Claude reads this automatically and follows your conventions.

2. Be specific about what you want.

Instead of "make this better," say "refactor this function to use async/await and add error handling for the API call."

3. Let Claude iterate.

Don't interrupt after every action. Let it complete its loop. If it makes a mistake, it often catches and fixes it on the next turn.

4. Use skills for repeated workflows.

If you find yourself giving the same instructions repeatedly, make it a skill. Future requests become one-word commands.

5. Review before approving destructive commands.

Claude Code asks before running bash commands. Read them. Especially anything involving git push, rm, or production deployments.

What's Missing

Claude Code is powerful, but it has limitations worth knowing about.

It's CLI-only. You need to be comfortable with the terminal. Non-technical team members—product managers, designers, marketers—can't easily use it. There's no web interface, no GUI, no way to hand it to someone who doesn't live in the command line.

It's designed for individual use. Sharing skills and custom tools with your team is manual. You'd have to copy files around or commit them to a shared repo. There's no built-in way to manage permissions, audit usage, or control which tools different team members can access.

No centralized management. If you want to deploy Claude Code across an organization with consistent configurations, approved skills, and usage policies, you're on your own.

These aren't flaws—Claude Code is designed as a developer tool, and it excels at that. But if you need team collaboration, non-technical access, or enterprise controls, you'll need something built on top of it.

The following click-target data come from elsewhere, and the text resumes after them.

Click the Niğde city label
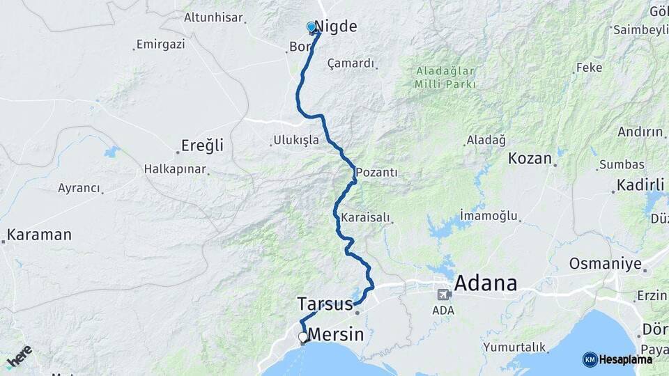[336, 27]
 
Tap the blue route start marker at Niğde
[312, 27]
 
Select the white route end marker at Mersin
[302, 337]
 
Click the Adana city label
[486, 283]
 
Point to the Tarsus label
[325, 304]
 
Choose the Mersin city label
[336, 334]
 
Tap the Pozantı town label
[376, 172]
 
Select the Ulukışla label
[296, 140]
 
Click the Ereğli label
[202, 146]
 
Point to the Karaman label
[39, 234]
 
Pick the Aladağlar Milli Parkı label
[445, 77]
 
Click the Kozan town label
[530, 158]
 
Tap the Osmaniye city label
[604, 264]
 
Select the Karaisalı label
[365, 217]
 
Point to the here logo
[19, 357]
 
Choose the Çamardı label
[351, 63]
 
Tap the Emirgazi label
[160, 45]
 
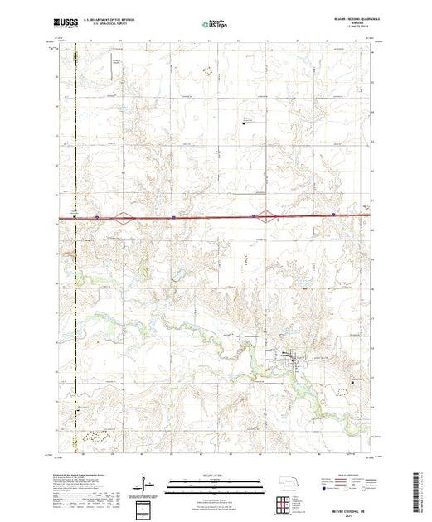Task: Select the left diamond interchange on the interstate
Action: click(x=122, y=218)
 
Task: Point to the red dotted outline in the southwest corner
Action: click(x=97, y=433)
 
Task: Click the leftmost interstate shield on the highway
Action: click(x=97, y=218)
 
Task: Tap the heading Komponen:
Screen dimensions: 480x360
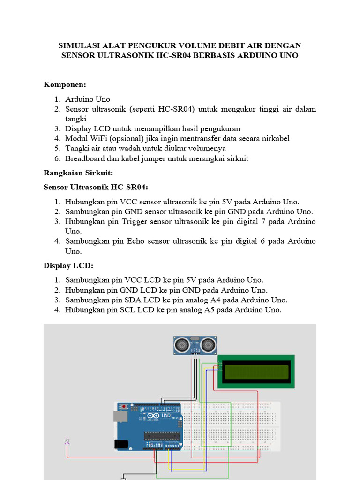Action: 65,84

Projects like TeamCopilot address these gaps by providing a web interface, team-based permissions, shared skills, and centralized management—while using the same underlying agent capabilities.

Conclusion

Claude Code is more than a chat interface—it's an autonomous agent that can navigate your codebase, run commands, and iterate on problems. Understanding the agent loop helps you work with it effectively.

Start with the basics: installation, built-in tools, and a simple CLAUDE.md file. As you get comfortable, add custom skills for your common workflows and hooks for automation.

The goal isn't to hand off all coding to AI. It's to have a capable collaborator that handles the mechanical parts while you focus on the interesting problems.